Problem to solve
Omit the pictures. Print each entry below exactly.

--- Records for the task Enclosed Below ---

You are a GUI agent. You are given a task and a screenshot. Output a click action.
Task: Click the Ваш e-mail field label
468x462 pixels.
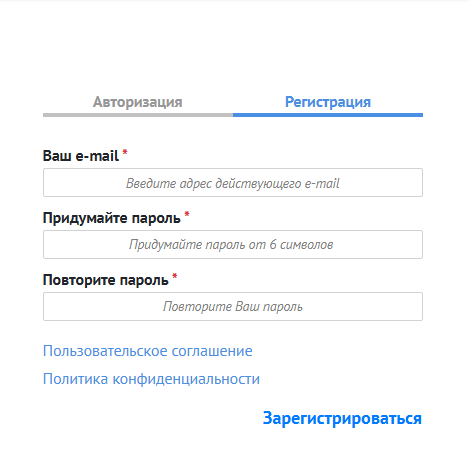(x=81, y=156)
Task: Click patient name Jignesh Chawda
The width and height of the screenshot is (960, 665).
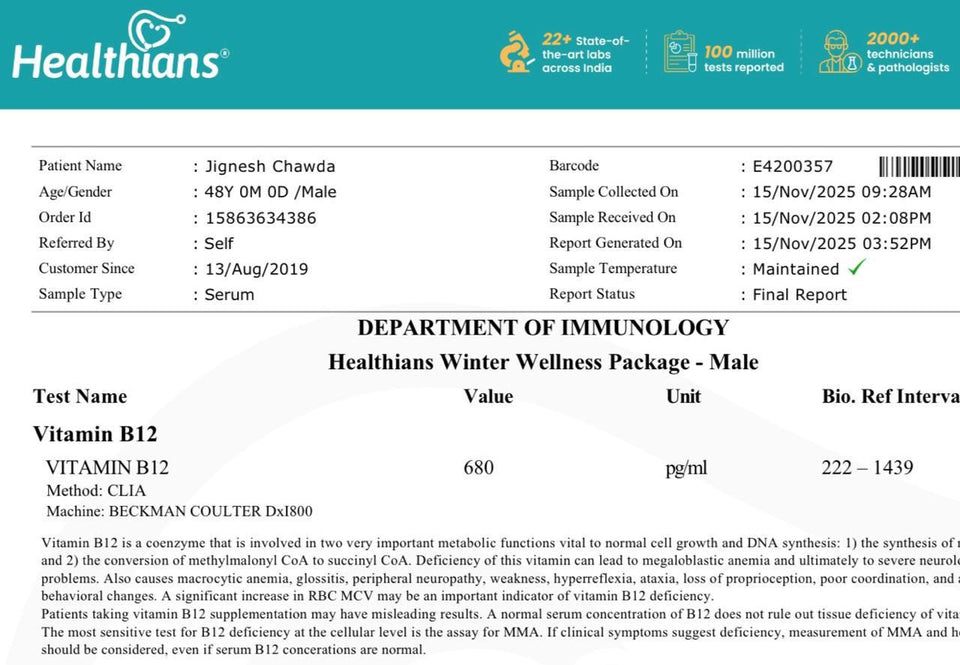Action: coord(270,166)
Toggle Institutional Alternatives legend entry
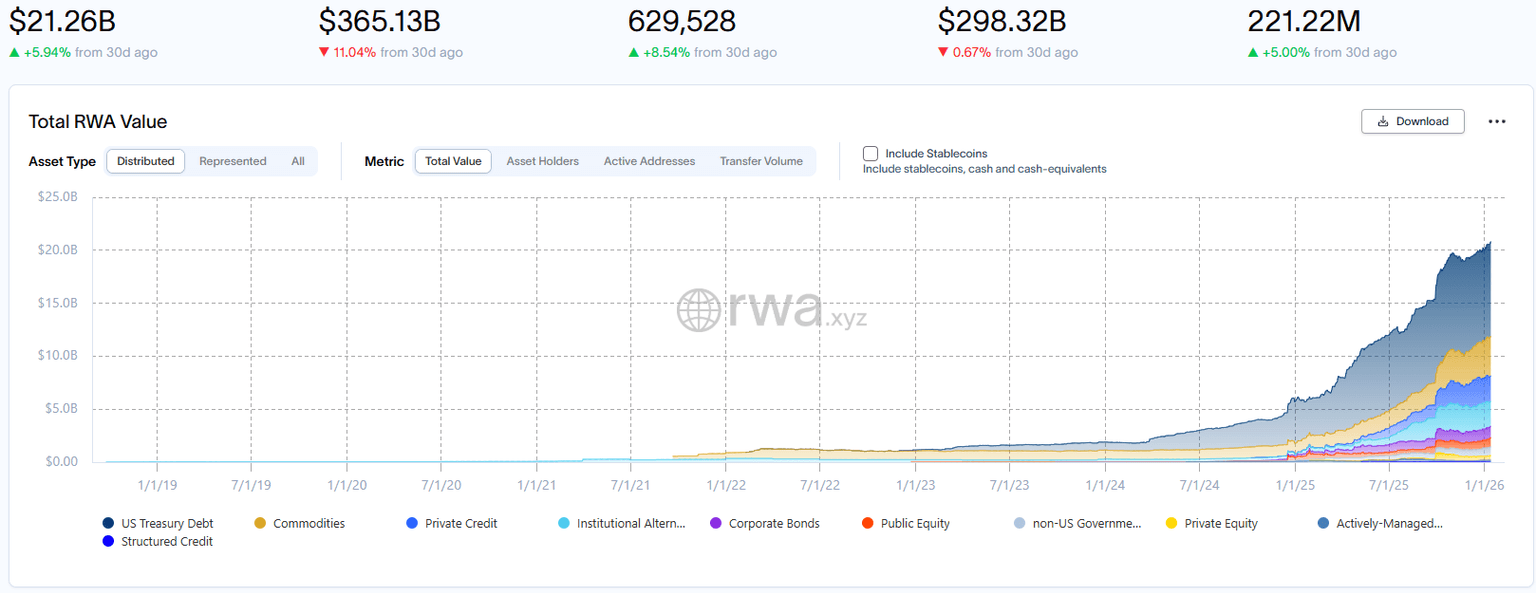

--- End of Enclosed Records for the task ---

Your response
You are a GUI agent. You are given a task and a screenshot. Output a click action.
Task: Click the Ваш e-mail field label
468x462 pixels.
(x=81, y=156)
Task: Click patient name Jignesh Chawda
The width and height of the screenshot is (960, 665).
Action: coord(270,166)
Toggle Institutional Alternatives legend entry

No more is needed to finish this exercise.